*author's note* i hereby dedicate this (too)short story to Enchantix6789, who can tell you that this took me way too long to upload. but here ya go

peace out, E x


We were good. Really good. People couldn't see, didn't choose to see the goodness. But that didn't matter, because we saw it. We saw goodness in each other; in us. We knew how to bring the goodness out in each other. We saw it in the glimmer of a smile, a stolen glance across a room, a squeeze of interlocking fingers.

I wish I could say I knew when it all changed, define the exact moment we stopped working as a couple, working as anything. I feel guilty about it all. I knew her best and I let her world come crashing down around her, knowing what it would do. I should've fought harder. Well, fighting is what got us into this mess. I knew how to provoke her, knew exactly how to push her buttons. What I didn't know was where to draw the line.

I made excuses, told myself I couldn't help it, that I was only giving as good as I was getting. But I figure there was no point in lying to myself anymore.
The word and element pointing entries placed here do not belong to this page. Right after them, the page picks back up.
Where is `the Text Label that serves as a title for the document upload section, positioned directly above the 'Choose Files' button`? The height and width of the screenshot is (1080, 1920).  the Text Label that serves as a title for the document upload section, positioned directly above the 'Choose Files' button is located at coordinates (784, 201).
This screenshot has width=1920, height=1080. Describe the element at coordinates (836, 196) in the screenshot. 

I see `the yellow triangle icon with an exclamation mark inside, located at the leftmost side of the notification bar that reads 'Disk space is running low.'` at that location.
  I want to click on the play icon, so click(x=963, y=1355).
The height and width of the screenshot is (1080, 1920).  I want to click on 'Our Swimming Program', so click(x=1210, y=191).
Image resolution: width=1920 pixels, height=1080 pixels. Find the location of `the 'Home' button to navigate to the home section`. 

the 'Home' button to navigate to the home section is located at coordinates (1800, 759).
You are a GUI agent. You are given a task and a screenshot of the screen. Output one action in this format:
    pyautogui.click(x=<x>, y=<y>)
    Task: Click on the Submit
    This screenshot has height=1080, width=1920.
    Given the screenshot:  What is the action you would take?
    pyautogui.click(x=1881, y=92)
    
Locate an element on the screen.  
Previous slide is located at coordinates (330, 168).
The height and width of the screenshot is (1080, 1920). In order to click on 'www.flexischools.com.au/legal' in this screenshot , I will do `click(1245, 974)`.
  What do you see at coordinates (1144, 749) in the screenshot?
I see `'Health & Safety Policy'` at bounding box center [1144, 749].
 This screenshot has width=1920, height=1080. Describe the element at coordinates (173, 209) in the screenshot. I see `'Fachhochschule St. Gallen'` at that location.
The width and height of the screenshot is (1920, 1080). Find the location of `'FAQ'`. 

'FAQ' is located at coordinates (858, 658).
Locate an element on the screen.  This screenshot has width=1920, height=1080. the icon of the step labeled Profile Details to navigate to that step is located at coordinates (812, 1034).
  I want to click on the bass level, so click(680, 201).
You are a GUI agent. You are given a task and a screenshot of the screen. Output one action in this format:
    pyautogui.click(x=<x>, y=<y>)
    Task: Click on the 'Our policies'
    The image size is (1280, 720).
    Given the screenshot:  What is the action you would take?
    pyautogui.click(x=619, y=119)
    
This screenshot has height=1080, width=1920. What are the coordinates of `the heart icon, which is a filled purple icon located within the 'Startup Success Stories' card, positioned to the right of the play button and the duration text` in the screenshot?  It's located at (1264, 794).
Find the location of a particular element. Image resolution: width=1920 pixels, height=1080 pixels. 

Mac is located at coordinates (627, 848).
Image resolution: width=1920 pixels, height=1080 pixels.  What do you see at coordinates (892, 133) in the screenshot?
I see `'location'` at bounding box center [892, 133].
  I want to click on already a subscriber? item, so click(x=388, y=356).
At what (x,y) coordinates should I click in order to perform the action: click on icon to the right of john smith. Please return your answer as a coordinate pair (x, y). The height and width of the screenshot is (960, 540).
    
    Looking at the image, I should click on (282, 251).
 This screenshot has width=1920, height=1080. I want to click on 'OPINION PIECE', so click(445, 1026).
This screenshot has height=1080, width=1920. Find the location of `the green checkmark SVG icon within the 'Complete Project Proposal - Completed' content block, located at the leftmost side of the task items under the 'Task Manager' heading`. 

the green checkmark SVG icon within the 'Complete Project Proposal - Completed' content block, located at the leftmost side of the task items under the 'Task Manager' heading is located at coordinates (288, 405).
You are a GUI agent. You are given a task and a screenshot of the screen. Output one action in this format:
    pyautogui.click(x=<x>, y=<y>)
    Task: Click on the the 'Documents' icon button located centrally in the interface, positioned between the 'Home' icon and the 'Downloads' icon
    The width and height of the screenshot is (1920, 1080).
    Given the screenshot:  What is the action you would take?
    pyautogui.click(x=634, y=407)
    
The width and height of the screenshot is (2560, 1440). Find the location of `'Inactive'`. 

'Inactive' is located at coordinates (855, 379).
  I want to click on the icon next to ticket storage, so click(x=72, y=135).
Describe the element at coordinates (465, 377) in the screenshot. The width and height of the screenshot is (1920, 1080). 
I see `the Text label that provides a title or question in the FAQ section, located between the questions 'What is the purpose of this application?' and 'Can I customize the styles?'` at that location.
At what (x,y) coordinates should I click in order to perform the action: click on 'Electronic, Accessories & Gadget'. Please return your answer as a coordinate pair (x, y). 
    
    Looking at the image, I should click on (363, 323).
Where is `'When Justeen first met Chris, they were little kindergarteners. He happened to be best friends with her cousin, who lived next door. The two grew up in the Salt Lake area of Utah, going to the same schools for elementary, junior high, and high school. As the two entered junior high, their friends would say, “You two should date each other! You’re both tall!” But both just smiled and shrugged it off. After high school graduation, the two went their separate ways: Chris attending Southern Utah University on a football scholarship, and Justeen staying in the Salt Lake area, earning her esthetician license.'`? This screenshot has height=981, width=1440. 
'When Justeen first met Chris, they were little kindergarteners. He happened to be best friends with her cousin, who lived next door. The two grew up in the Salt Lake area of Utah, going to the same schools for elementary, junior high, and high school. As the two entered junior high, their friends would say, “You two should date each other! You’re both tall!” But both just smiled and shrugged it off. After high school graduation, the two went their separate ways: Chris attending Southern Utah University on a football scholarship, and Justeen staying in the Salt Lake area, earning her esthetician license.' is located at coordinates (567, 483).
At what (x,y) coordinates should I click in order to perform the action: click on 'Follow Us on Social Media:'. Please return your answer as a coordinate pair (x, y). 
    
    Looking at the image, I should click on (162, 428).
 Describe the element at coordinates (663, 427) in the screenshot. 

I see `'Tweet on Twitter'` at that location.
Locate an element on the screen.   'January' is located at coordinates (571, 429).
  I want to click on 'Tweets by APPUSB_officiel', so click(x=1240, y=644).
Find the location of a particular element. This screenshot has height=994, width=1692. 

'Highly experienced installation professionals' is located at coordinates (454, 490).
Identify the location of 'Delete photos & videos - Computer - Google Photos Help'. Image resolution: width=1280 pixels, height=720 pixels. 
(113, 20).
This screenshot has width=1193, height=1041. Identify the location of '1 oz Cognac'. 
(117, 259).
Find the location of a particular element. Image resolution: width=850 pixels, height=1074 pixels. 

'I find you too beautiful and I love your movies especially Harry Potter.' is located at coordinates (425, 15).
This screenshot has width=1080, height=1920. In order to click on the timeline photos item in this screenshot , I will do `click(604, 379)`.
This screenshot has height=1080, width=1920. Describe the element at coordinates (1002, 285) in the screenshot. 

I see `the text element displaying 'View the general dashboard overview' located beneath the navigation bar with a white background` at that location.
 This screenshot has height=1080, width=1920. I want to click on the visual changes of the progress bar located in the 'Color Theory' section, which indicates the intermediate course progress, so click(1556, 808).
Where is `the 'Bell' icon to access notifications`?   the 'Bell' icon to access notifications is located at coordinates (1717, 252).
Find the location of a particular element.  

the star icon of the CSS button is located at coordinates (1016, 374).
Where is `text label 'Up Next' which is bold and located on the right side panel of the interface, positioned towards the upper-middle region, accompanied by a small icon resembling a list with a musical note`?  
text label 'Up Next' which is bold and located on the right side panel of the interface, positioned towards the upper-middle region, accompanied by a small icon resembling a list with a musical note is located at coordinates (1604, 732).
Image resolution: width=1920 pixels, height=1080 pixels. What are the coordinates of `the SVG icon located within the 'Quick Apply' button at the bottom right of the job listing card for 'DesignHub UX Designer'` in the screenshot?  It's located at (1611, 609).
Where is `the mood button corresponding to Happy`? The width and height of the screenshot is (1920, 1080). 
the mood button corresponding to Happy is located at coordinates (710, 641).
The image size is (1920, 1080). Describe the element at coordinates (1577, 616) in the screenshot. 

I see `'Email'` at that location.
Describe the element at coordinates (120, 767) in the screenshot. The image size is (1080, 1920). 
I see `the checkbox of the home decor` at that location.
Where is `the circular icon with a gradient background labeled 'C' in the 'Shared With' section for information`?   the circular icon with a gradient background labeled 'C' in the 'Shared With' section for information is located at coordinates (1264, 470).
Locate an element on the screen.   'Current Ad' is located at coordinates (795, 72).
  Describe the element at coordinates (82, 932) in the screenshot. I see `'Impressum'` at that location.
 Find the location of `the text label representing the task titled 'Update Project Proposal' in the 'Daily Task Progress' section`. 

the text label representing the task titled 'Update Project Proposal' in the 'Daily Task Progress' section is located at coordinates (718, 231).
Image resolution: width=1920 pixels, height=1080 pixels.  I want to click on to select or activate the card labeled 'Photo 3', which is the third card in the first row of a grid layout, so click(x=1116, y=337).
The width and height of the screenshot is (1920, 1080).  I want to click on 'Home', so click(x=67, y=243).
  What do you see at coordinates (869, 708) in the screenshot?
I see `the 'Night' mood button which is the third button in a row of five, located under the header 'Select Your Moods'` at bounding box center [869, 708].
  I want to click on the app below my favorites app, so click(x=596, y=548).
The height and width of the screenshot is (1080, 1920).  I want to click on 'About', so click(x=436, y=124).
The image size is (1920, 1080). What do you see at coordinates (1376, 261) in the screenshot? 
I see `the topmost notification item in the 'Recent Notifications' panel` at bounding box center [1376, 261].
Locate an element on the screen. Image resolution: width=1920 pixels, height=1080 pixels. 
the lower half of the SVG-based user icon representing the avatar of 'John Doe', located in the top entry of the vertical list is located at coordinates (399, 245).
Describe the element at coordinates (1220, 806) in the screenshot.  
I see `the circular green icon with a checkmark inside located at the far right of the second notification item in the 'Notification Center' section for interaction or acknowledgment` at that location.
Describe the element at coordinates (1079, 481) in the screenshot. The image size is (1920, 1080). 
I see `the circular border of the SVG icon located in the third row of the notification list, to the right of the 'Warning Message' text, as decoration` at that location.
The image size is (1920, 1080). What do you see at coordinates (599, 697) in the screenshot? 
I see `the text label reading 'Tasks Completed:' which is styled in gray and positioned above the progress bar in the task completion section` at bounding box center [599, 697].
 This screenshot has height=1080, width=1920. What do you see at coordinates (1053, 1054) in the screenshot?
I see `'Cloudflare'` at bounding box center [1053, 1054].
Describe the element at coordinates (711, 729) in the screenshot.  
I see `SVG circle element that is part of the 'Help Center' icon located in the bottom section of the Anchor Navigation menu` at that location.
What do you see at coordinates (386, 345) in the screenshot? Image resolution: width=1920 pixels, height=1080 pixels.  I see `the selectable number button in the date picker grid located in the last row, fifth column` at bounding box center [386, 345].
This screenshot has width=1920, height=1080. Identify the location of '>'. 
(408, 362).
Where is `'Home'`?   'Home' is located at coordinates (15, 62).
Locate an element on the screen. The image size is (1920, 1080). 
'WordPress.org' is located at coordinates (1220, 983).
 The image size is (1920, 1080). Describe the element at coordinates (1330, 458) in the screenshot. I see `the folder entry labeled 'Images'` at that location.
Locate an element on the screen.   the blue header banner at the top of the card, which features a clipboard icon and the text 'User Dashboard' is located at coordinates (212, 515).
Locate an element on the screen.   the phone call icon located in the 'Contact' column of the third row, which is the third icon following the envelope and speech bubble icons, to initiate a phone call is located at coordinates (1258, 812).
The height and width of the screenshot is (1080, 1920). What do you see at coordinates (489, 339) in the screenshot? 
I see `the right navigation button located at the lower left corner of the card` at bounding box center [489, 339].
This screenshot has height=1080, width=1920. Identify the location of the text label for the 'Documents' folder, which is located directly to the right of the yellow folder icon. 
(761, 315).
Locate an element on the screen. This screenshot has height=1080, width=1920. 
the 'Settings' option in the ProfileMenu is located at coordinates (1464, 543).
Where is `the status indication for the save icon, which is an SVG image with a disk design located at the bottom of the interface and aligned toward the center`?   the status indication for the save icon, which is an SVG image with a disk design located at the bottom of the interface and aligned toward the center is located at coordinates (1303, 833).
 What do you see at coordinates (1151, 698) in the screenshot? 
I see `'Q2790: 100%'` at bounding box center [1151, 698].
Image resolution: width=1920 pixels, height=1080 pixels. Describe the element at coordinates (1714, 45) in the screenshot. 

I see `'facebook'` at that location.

The truth? I enjoyed it, revelled in the knowledge that I could make her feel things that no one else could. It was comforting, in a way. Back when we were good, that comfort came from the way her face would light up when I recognised the talent in her, the talent that everyone else failed to see, or the way she would sink into my embrace, as if it was the best place she could possibly be.

But when things turned sour, my comfort became warped, distorted, no longer resembling what it used to be. I got off on making her blood boil, seeing the rage sparkle in her eyes.

Maybe I'm not good at relationships.